Por eso mismo, por esa especial unidad que formamos los países iberoamericanos, lo que en estas páginas denominamos la Iberosfera, los movimientos políticos que ocurren a un lado del Atlántico tienen, hoy más que nunca, repercusiones al otro lado. Y esas repercusiones pueden llegar a ser extremadamente negativas si, como está ocurriendo, seguimos enfrascados en procesos de neocomunismo, neoindigenismo y asalto a las instituciones de la democracia liberal.
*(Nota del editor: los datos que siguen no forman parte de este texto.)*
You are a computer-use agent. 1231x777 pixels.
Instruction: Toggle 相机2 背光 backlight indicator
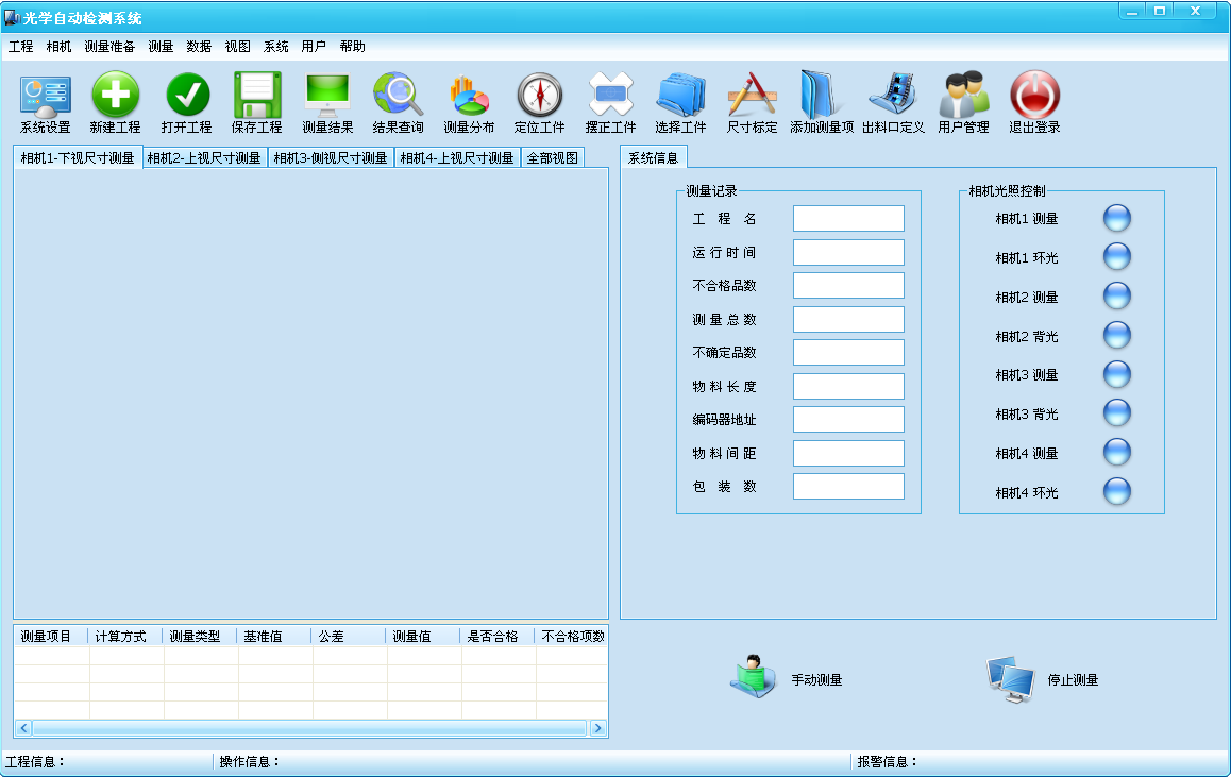pos(1116,336)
Los movimientos neocomunistas clásicos han evolucionado hacia un nuevo indigenismo, de retórica postmoderna, que incide muy particularmente en la reivindicación de las identidades “autóctonas”. Como en todas partes, ataca la unidad de las sociedades democráticas, porque propicia la creación de sujetos políticos nuevos, caracterizados por identidades cerradas. También mina las instituciones, que dejan de ser capaces de representar a todos y tienen que adaptarse al nuevo paisaje identitario. Y consolidan nuevas castas hegemónicas que sustituyen a las elites que no han sabido defender lo que fue -y sigue siendo- la base misma de la democracia liberal. España, que sigue siendo uno de los países más desarrollados y prósperos del mundo, en un contramodelo. En todo este discurso, España vuelve a ser la antigua metrópoli, una coartada perfecta, por muy burda que resulte, para justificar el avance de estos nuevos movimientos. Al mismo tiempo, desde los países iberoamericanos que no han resistido su avance, se hace todo lo posible para replicar esa tendencia en una España sin seguridad en sí misma y, al parecer, con escasa capacidad para defenderse como nación democrática y plural. Es lo que estamos viviendo, en una sorprendente reversión de la tendencia que predominó entre 1980 y 2010. Y ahora, promocionada desde el Gobierno español.